Glen holding a map in front of Central Library
Glen is always holding up maps! Seen in front of Central Library somewhere between the Dark Ages and the current Dark Ages

I’ve been here for 8 presidents, 5 Mayors, many numbers of Microsoft Windows, 3 Dodgers World Championships, 11 Laker crowns, flip-phones, and smartphones, subways, a spectacular Olympics, a book, and the birth of a wonderful daughter. There were also the dark times of 2 catastrophic Fires, the Aids epidemic, the LA uprising, 9/11, a mental health sinkhole, and Covid. This grand old library was always my refuge and inspiration through deaths, divorce, and depression. This precious Village of Central has been tested but always held together by folks who share my love for the true value of the old beauty. There are just five fire survivors left but we have a tempered bond as strong as iron. Over the decades I have watched hundreds and hundreds of staff members pass through my life under the pyramid. Most of them were devoted to a noble cause and many stayed for the duration. I would wager every one has a bushel of great stories about bringing knowledge or guidance and even humor to the great washed or unwashed people of L.A. There is nothing quite like the variety in the ridiculous to the sublime public who visit libraries. I will miss the unpredictable curiosity of my patrons. Once I could rattle off “the Mausoleum of Halicarnassus” as one of “the Seven Wonders of the Ancient World” or patiently explain that I found no evidence that Columbus was wearing cuff-links when he discovered America.

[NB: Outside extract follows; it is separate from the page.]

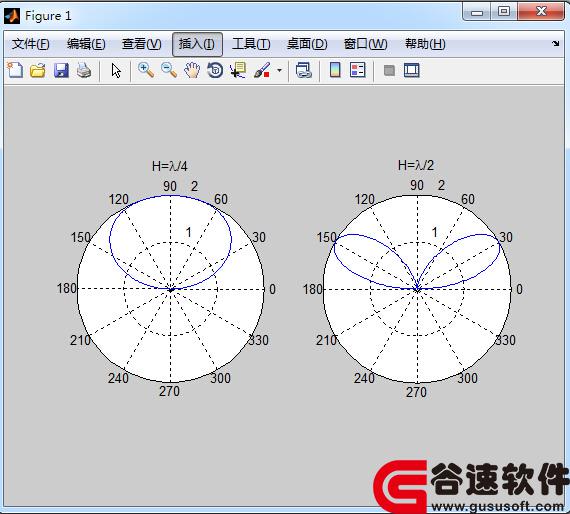Expand the Brush tool dropdown arrow
The height and width of the screenshot is (514, 570).
pyautogui.click(x=279, y=70)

I could go on for several hundred more pages but it is only the law of averages when you get a hundred thousand questions there will be some bizarre fun in there. I learned so much from all of these inquiring Angelenos (or many other states when their libraries closed) that classrooms could never come close to these five hundred months of instruction. There were plenty of inquiries I could not satisfy…the existence of the Nazi tarot deck, the location of the Lizard People’s golden tablets, the Jesuit maps of Los Angeles… I knew how crazy people were long before the internet made it crystal clear.

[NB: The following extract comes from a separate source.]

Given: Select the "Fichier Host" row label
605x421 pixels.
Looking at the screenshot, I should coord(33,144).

I’m packing up forty years of worthless on the surface junk and saying farewell to a chunk of Los Angeles that is gone forever. Way too frequently I am reminded of mortality as my peers drift away, some to just memory. I may be “nothing really but the brief elaboration of a tune,” but the song was mighty sweet. More than ever I will miss those moments before the doors open and I had the old library to myself. It's weird how the smell of musty books can be soothing, even sensual sometimes. Susan Orlean described how the village of Central continues beautifully in her book but the power of standing amidst the wisdom of our justifiably maligned race is an experience for the lucky few. As John Prine sang “how lucky can one man be.” Touching on the true life of this library causes a great wave of nostalgia, a bittersweet longing for those deep friendships shuttered by death. Those who trained me back in 1979 were schooled by women and a few men who earned their stripes in the 1940s. Those folks probably marveled at tales of opening the new building in 1926. I am very proud to be part of the red thread that runs through almost a century and a half. Yet, it is time to dim the lights in the rotunda, to close the great iron doors on Fifth Street, and leave tomorrow to another lucky soul. Someone will take my place and hopefully will hear good things about me. Only my peers will tell the true story but I hope they can say I was fun to work with, just that will be fine with me.